#### SELECTION
# # # # #
Preview Draft: Tesla FSD in 2023

There have been some interesting developments in the discussions about the future of Tesla’s Full Self-Driving software. Elon has recently pronounced that FSD software will be dramatically better by the end of the year, and there is a lot of buzz about the possibility of Tesla’s neural networks moving toward an End-to-End model.

What has Elon been saying?

xAI.org Twitter Space: End-to-End

On July 14th, 2023, Elon hosted a Twitter space discussing his latest company/endeavor x.AI with a mission “to understand the true nature of the universe.” During that call, while discussing AI stuff, he mentioned that in general people are trying to “brute force” AGI (Artificial General Intelligence) and not succeeding. And went on to say:

“So if I look at the experience with Tesla, what we’re discovering over time is that we actually overcomplicated the problem. I can’t speak in too much detail about what Tesla has figured out but except to say that in broad terms the answer was much simpler than we thought. We were too dumb to realize how simple the answer was.”
Elon Musk, Twitter Space from x.AI, 2023-07-14, timestamp 44:06

Tweets of interest:

From back on May 7:

Elon proclaims “Full Self-Driving” by the end of the year

A lot of Elon’s recent proclamations were summed up well by Electrek in this article. I’m trying to be unbiased here. Elon’s comments are generally vague and interpreted in many different ways, but have very often been over-optimistic ESPECIALLY regarding the progress of autonomous driving. See this timeline for links to a decade of optimistic declarations.

Discussion

Many people have taken all this to mean that Tesla is moving their FSD neural nets toward an End-to-End design. In the current driving self-driving paradigm, there are multiple layers. To explain, I will totally oversimplify the self-driving car system into the following 3 broad layers. See references for more details.

Data Capture: The 8 cameras create a movie.
Feature Detection: The movie is analyzed to find features: cars, lanes, stop lights, pedestrians, etc that represent the dynamic state of the world.
Planning & Execution: Then higher-level processing is applied to this worldview and used to determine how to drive (direction and speed) to achieve the current navigation goal.

Originally, it has been assumed that the neural networks were used in step 2, Feature Detection. The training of the neural network to complete this task is a difficult and time-consuming process. The third step, Planning & Execution, was assumed to be more traditional programming. Although, Tesla has recently stated that they were moving more and more of this logic into neural networks as well.
# # # # #
#### MATERIAL

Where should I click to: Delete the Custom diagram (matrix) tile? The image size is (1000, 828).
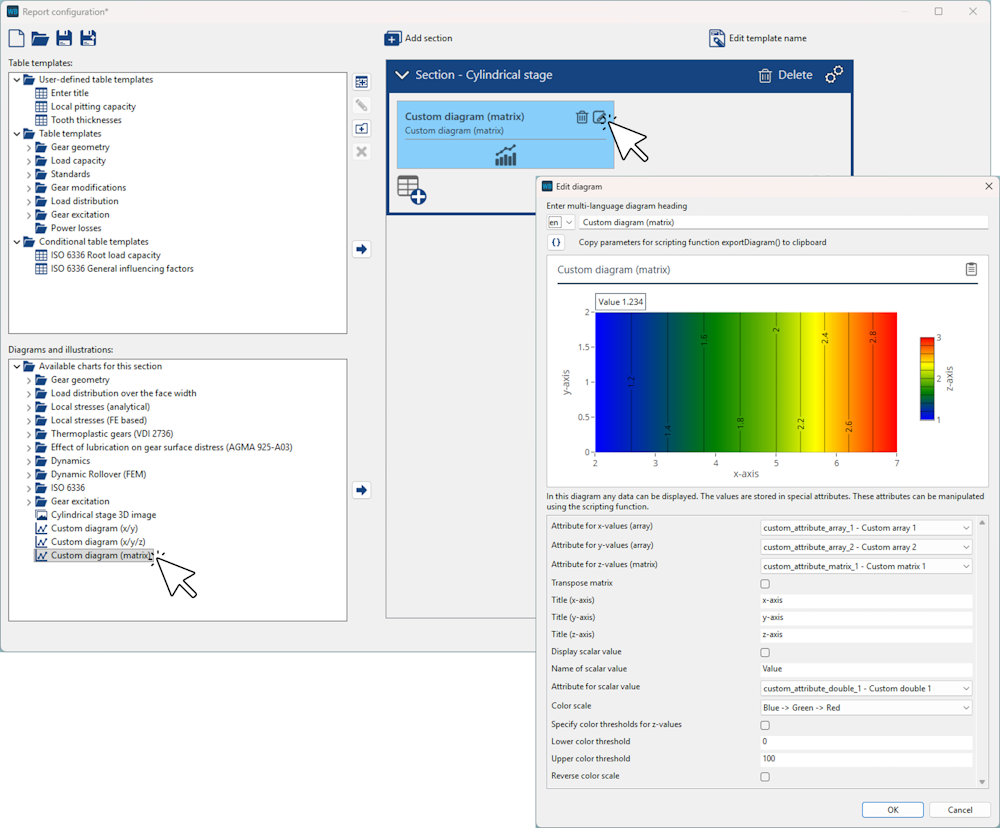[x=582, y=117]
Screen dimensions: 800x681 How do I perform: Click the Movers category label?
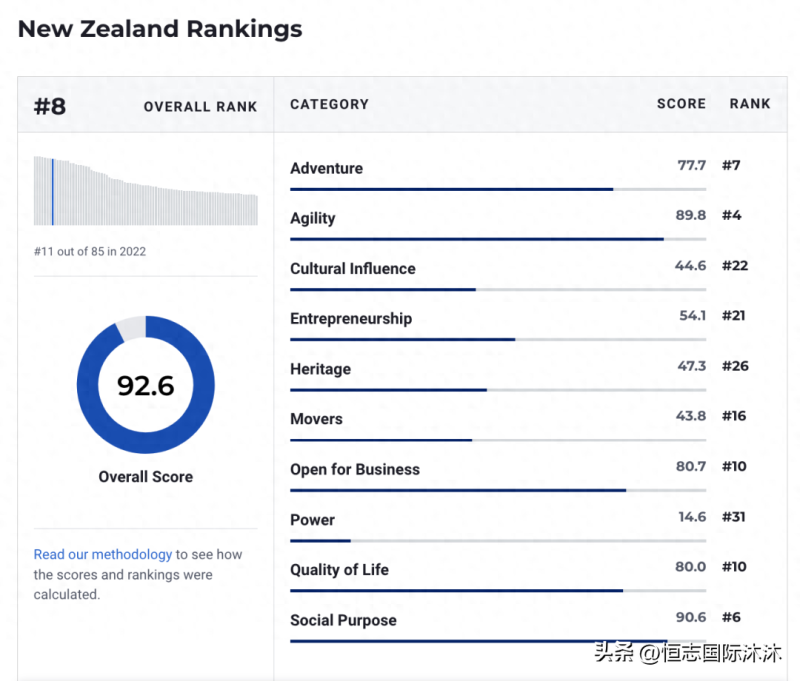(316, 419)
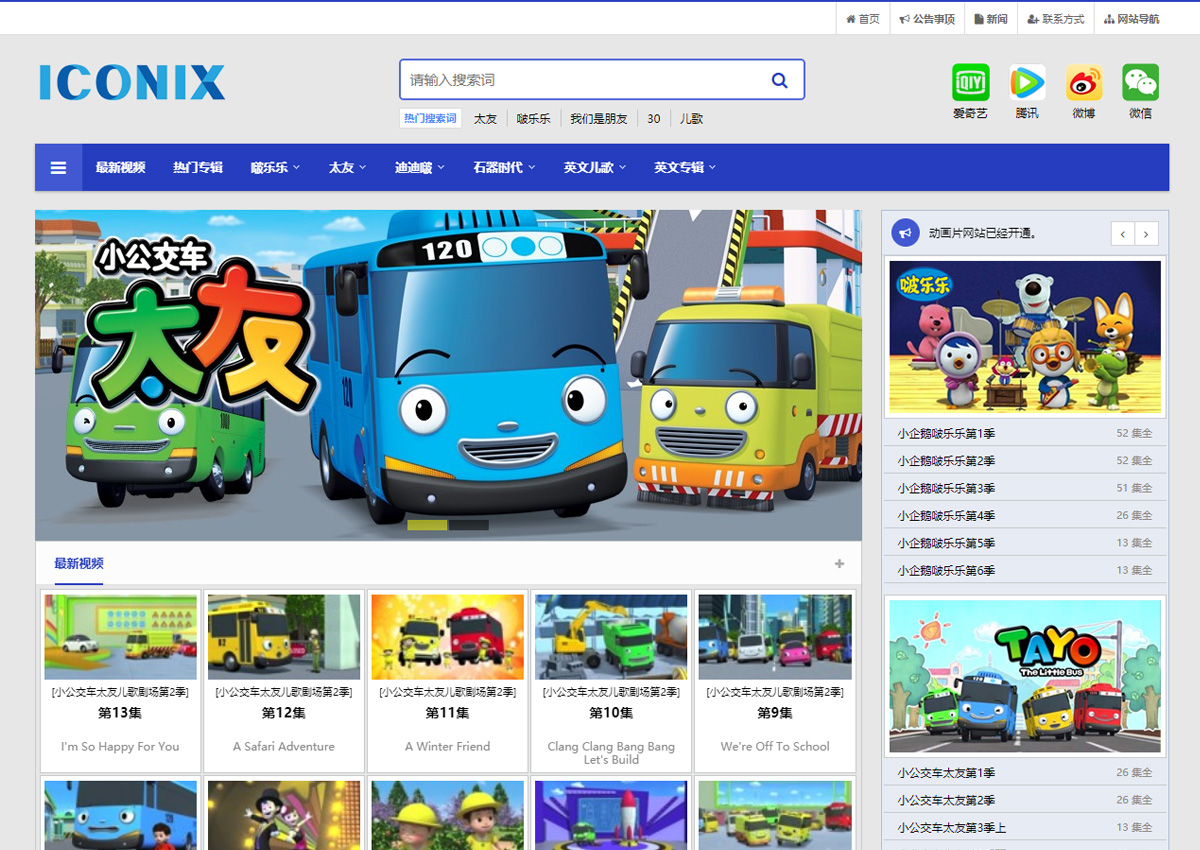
# # # # #
#### EXERCISE TASK
In the Tesla FSD draft above, retype everything from "From back on" down to "for more details." word for word.

#### SOLUTION BELOW
From back on May 7:

Elon proclaims “Full Self-Driving” by the end of the year

A lot of Elon’s recent proclamations were summed up well by Electrek in this article. I’m trying to be unbiased here. Elon’s comments are generally vague and interpreted in many different ways, but have very often been over-optimistic ESPECIALLY regarding the progress of autonomous driving. See this timeline for links to a decade of optimistic declarations.

Discussion

Many people have taken all this to mean that Tesla is moving their FSD neural nets toward an End-to-End design. In the current driving self-driving paradigm, there are multiple layers. To explain, I will totally oversimplify the self-driving car system into the following 3 broad layers. See references for more details.